J. Alexander Mitchell went to school at Foyle College, Londonderry, and then qualified as Bachelor of Medicine (MB) and Bachelor of Surgery (ChB) at the University of Glasgow in 1898. Thereafter he spent a year and a half in the Army Medical Service, Edinburgh district. At some time he obtained the Diploma in Tropical Medicine (DTM) at the University of Edinburgh. He came to the Cape Colony in September 1899 to take up an appointment as government bacteriologist in charge of leprosy research on Robben Island, and was licensed to practice at the Cape in June 1900. His "Report on leprosy investigation" was issued in 1901. When bubonic plague broke out at the Cape in 1900 he was appointed medical officer in charge of the plague quarantine stations at Saldanha Bay and Izeli (Eastern Cape). During the severe epidemic of 1901 he was medical superintendant of the plague hospital and quarantine station at Maitland, Cape Town, and in July that year was appointed assistant medical officer of health of the Cape Colony. He remained on special duty in connection with bubonic plague until 1903 and thereafter was engaged on public health work throughout the colony. In 1906 he was awarded the Diploma in Public Health (DPH) by the University of Cambridge. Around this time he was chairman of the Robben Island and Emjanyana Leprosy Commissions.
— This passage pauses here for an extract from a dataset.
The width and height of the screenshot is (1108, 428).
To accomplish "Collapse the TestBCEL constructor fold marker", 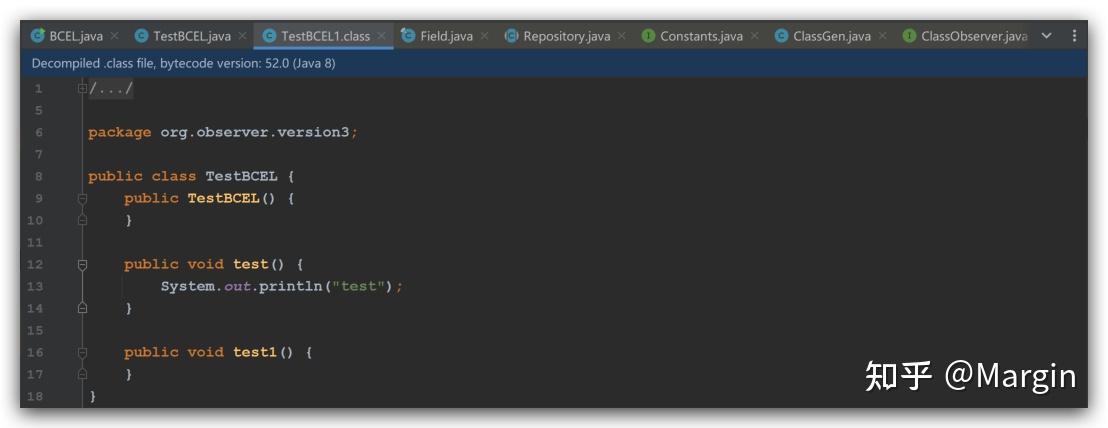I will tap(83, 198).
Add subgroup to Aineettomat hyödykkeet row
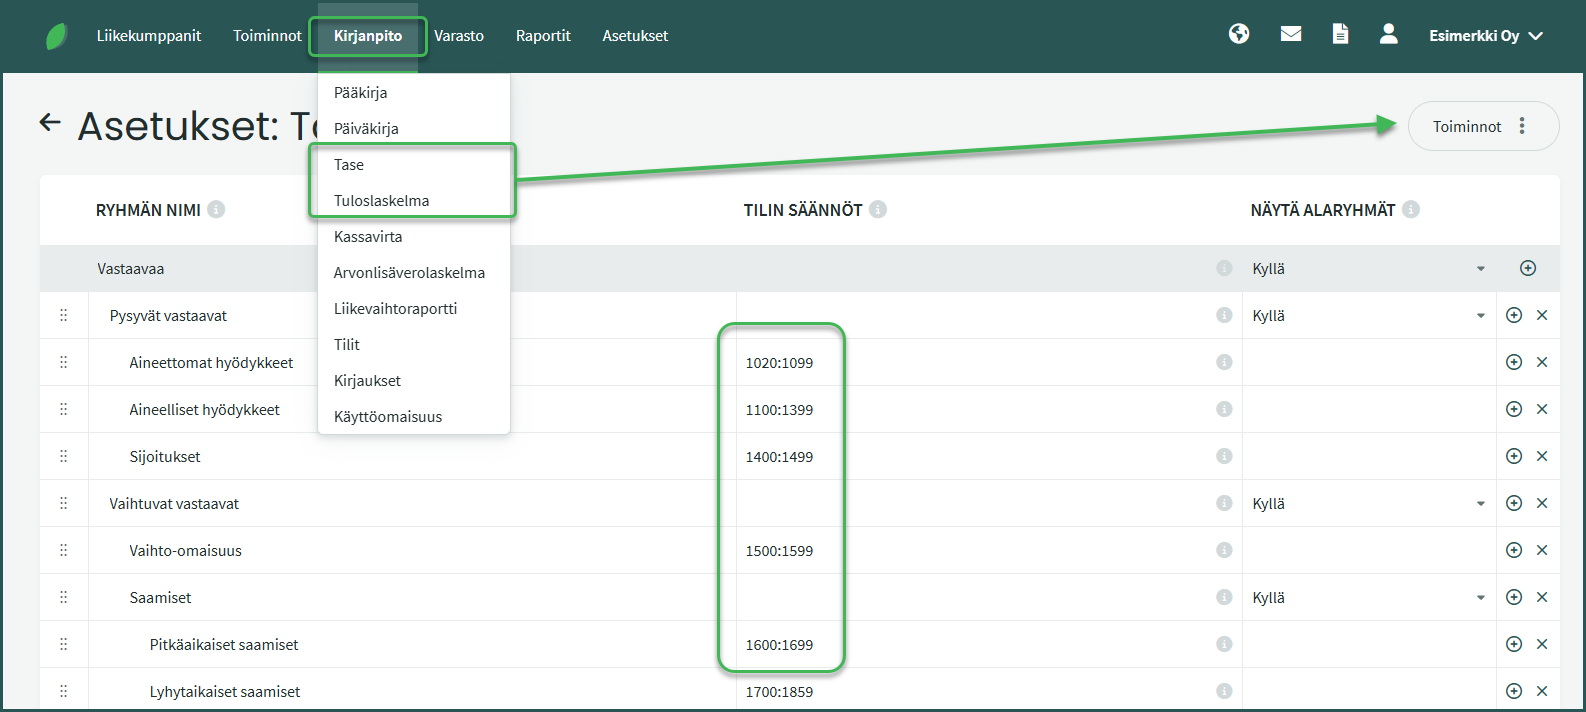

Mitchell was a member of the South African Association for the Advancement of Science from 1903. When the association met jointly with its British counterpart in South Africa in 1905 he presented a paper on "Bubonic Plague in the Cape Colony". It dealt with the introduction of plague into the colony around 1900, its epidemiology and the measures taken to combat it, and was included in the Addresses and papers... (Vol. 3, pp. 447-483) published after the meeting. In 1908 he read a paper before the association on "The growth of the native races of Cape Colony and some factors affecting it" (Report, 1908, pp. 253-262). This paper dealt mainly with the rapid population growth of the Bantu speaking peoples and how it was affected by disease.
After the formation of the Union of South Africa in 1910 Mitchell was appointed assistant medical officer of health for the Union, stationed in Cape Town. During World War I (1914-1918) he served in the South African Medical Corps, reaching the rank of lieutenant-colonel. From 1911 he was a member of the Colonial Medical Council (to 1918), then of the Transvaal Medical Council (to 1928) and finally of the Union Medical Council (to 1932). In 1917 he became a member of the board of management of the South African Institute for Medical Research. When the Department of Health was established in 1919 he was appointed as the first secretary for public health and chief health officer of the Union, a post he held until he retired in April 1932. During this period he was largely responsible for drafting the Public Health Act of 1919 and the Medical, Dental and Pharmacy Act of 1928. He was also chairman from its inception of the Union Leprosy Commission and served on the Commission on Tuberculosis of the League of Nations at Geneva.
Meanwhile his interest in bubonic plague continued, as shown by his paper on "Plague in South Africa: Perpetuation and spread of infection by wild rodents" (Journal of Hygiene, Cambridge, 1922). This was followed a few years later by Plague in South Africa: Historical summary (South African Institute for Medical Research, Publication No. 20, 1927) in which he showed that the disease was first recorded in South Africa early in 1899. Other publications by him dealt with, among others, "The problem of venereal disease" (South African Medical Journal,1921), "Smallpox and 'Amaas' in South Africa" (The Lancet, 1922), "The public ill-health" (Medical Journal of South Africa, 1922), Snake-bite and its treatment (Pretoria, 1926), and "Epizootic among veld rodents in De Aar and neighbouring districts" (Epidemiology and Infection, 1930). In January 1931 he represented South Africa at a conference of leprologists at Manila, in the Philippines. He was married to Ellen Mary Thompson, with whom he had six children.